- [Saved entries]:
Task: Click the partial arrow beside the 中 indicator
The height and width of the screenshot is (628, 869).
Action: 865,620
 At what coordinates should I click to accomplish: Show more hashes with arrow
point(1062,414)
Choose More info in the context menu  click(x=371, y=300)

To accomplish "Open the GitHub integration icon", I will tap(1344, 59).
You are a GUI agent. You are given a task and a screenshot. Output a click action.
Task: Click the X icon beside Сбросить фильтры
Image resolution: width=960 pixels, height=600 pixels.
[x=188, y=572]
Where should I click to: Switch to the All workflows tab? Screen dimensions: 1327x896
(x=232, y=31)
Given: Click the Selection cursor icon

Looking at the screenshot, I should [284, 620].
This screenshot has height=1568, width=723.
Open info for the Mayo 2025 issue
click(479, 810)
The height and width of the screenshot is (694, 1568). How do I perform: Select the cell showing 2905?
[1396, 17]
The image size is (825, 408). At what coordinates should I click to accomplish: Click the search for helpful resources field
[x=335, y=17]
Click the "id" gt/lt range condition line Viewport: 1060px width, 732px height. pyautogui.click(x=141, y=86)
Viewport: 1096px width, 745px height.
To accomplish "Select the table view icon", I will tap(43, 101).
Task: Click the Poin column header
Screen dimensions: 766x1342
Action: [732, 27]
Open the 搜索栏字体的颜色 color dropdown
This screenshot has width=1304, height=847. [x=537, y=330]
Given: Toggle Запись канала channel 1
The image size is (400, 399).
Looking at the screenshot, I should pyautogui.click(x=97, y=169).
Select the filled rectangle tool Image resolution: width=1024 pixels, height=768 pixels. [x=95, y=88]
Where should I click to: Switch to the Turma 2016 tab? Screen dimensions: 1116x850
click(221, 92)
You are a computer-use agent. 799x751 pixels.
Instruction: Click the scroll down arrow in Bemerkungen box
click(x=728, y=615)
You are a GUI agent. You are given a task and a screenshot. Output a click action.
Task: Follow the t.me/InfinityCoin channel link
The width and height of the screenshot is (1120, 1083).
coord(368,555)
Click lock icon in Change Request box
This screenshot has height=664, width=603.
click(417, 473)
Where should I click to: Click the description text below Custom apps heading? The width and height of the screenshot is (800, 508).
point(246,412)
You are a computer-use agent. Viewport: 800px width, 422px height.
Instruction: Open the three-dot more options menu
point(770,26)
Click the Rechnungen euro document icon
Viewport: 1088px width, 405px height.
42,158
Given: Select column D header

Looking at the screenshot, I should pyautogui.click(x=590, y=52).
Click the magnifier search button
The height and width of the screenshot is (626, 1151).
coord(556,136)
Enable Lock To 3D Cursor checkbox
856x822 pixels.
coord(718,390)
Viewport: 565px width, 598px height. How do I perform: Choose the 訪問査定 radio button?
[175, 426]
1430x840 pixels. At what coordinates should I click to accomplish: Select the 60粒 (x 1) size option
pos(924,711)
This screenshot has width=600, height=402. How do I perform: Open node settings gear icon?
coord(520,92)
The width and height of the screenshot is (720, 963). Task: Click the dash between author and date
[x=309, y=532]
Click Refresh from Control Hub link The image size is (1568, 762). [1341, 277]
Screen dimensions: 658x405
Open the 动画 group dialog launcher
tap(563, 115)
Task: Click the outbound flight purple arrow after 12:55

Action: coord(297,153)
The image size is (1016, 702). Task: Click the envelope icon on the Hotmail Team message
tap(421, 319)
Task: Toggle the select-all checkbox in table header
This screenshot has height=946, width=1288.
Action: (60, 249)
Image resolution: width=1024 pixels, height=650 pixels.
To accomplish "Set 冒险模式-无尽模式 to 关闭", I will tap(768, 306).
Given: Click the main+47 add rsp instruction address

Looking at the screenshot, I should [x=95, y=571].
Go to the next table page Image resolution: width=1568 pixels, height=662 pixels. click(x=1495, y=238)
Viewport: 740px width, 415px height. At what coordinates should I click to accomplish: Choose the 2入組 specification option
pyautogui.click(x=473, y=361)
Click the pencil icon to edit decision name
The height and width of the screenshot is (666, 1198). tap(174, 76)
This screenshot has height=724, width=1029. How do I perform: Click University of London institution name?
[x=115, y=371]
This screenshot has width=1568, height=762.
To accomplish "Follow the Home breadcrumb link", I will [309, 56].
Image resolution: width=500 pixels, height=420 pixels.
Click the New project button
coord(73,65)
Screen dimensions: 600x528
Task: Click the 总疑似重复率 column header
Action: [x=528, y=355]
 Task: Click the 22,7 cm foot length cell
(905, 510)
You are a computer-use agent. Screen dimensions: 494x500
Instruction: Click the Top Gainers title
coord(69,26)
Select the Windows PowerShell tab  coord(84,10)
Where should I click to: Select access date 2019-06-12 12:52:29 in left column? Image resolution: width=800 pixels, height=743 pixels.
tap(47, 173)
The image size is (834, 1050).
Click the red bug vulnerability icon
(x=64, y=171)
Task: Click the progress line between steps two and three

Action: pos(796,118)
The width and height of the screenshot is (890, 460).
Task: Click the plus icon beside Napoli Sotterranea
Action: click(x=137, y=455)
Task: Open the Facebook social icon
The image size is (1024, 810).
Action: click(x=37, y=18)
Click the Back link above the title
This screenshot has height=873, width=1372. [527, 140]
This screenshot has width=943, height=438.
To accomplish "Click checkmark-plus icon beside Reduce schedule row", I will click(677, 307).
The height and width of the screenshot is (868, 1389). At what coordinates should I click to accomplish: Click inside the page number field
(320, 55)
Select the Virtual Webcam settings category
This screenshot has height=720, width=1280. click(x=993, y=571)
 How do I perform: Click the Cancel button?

- [Exercise directions]:
An exact repeat of all the records is required.

- [Response for this exercise]:
Task: Click the partial arrow beside the 中 indicator
The height and width of the screenshot is (628, 869).
Action: 865,620
 At what coordinates should I click to accomplish: Show more hashes with arrow
point(1062,414)
Choose More info in the context menu  click(x=371, y=300)

To accomplish "Open the GitHub integration icon", I will tap(1344, 59).
You are a GUI agent. You are given a task and a screenshot. Output a click action.
Task: Click the X icon beside Сбросить фильтры
Image resolution: width=960 pixels, height=600 pixels.
[x=188, y=572]
Where should I click to: Switch to the All workflows tab? Screen dimensions: 1327x896
(x=232, y=31)
Given: Click the Selection cursor icon

Looking at the screenshot, I should [284, 620].
This screenshot has height=1568, width=723.
Open info for the Mayo 2025 issue
click(479, 810)
The height and width of the screenshot is (694, 1568). How do I perform: Select the cell showing 2905?
[1396, 17]
The image size is (825, 408). At what coordinates should I click to accomplish: Click the search for helpful resources field
[x=335, y=17]
Click the "id" gt/lt range condition line Viewport: 1060px width, 732px height. pyautogui.click(x=141, y=86)
Viewport: 1096px width, 745px height.
To accomplish "Select the table view icon", I will tap(43, 101).
Task: Click the Poin column header
Screen dimensions: 766x1342
Action: [732, 27]
Open the 搜索栏字体的颜色 color dropdown
This screenshot has width=1304, height=847. [x=537, y=330]
Given: Toggle Запись канала channel 1
The image size is (400, 399).
Looking at the screenshot, I should pyautogui.click(x=97, y=169).
Select the filled rectangle tool Image resolution: width=1024 pixels, height=768 pixels. [x=95, y=88]
Where should I click to: Switch to the Turma 2016 tab? Screen dimensions: 1116x850
click(221, 92)
You are a computer-use agent. 799x751 pixels.
Instruction: Click the scroll down arrow in Bemerkungen box
click(x=728, y=615)
You are a GUI agent. You are given a task and a screenshot. Output a click action.
Task: Follow the t.me/InfinityCoin channel link
The width and height of the screenshot is (1120, 1083).
coord(368,555)
Click lock icon in Change Request box
This screenshot has height=664, width=603.
click(417, 473)
Where should I click to: Click the description text below Custom apps heading? The width and height of the screenshot is (800, 508).
point(246,412)
You are a computer-use agent. Viewport: 800px width, 422px height.
Instruction: Open the three-dot more options menu
point(770,26)
Click the Rechnungen euro document icon
Viewport: 1088px width, 405px height.
42,158
Given: Select column D header

Looking at the screenshot, I should pyautogui.click(x=590, y=52).
Click the magnifier search button
The height and width of the screenshot is (626, 1151).
coord(556,136)
Enable Lock To 3D Cursor checkbox
856x822 pixels.
coord(718,390)
Viewport: 565px width, 598px height. How do I perform: Choose the 訪問査定 radio button?
[175, 426]
1430x840 pixels. At what coordinates should I click to accomplish: Select the 60粒 (x 1) size option
pos(924,711)
This screenshot has width=600, height=402. How do I perform: Open node settings gear icon?
coord(520,92)
The width and height of the screenshot is (720, 963). Task: Click the dash between author and date
[x=309, y=532]
Click Refresh from Control Hub link The image size is (1568, 762). [1341, 277]
Screen dimensions: 658x405
Open the 动画 group dialog launcher
tap(563, 115)
Task: Click the outbound flight purple arrow after 12:55

Action: coord(297,153)
The image size is (1016, 702). Task: Click the envelope icon on the Hotmail Team message
tap(421, 319)
Task: Toggle the select-all checkbox in table header
This screenshot has height=946, width=1288.
Action: (60, 249)
Image resolution: width=1024 pixels, height=650 pixels.
To accomplish "Set 冒险模式-无尽模式 to 关闭", I will tap(768, 306).
Given: Click the main+47 add rsp instruction address

Looking at the screenshot, I should [x=95, y=571].
Go to the next table page Image resolution: width=1568 pixels, height=662 pixels. click(x=1495, y=238)
Viewport: 740px width, 415px height. At what coordinates should I click to accomplish: Choose the 2入組 specification option
pyautogui.click(x=473, y=361)
Click the pencil icon to edit decision name
The height and width of the screenshot is (666, 1198). tap(174, 76)
This screenshot has height=724, width=1029. How do I perform: Click University of London institution name?
[x=115, y=371]
This screenshot has width=1568, height=762.
To accomplish "Follow the Home breadcrumb link", I will [309, 56].
Image resolution: width=500 pixels, height=420 pixels.
Click the New project button
coord(73,65)
Screen dimensions: 600x528
Task: Click the 总疑似重复率 column header
Action: [x=528, y=355]
 Task: Click the 22,7 cm foot length cell
(905, 510)
You are a computer-use agent. Screen dimensions: 494x500
Instruction: Click the Top Gainers title
coord(69,26)
Select the Windows PowerShell tab  coord(84,10)
Where should I click to: Select access date 2019-06-12 12:52:29 in left column? Image resolution: width=800 pixels, height=743 pixels.
tap(47, 173)
The image size is (834, 1050).
Click the red bug vulnerability icon
(x=64, y=171)
Task: Click the progress line between steps two and three

Action: pos(796,118)
The width and height of the screenshot is (890, 460).
Task: Click the plus icon beside Napoli Sotterranea
Action: click(x=137, y=455)
Task: Open the Facebook social icon
The image size is (1024, 810).
Action: click(x=37, y=18)
Click the Back link above the title
This screenshot has height=873, width=1372. [527, 140]
This screenshot has width=943, height=438.
To accomplish "Click checkmark-plus icon beside Reduce schedule row", I will click(677, 307).
The height and width of the screenshot is (868, 1389). At what coordinates should I click to accomplish: Click inside the page number field
(320, 55)
Select the Virtual Webcam settings category
This screenshot has height=720, width=1280. click(x=993, y=571)
 How do I perform: Click the Cancel button?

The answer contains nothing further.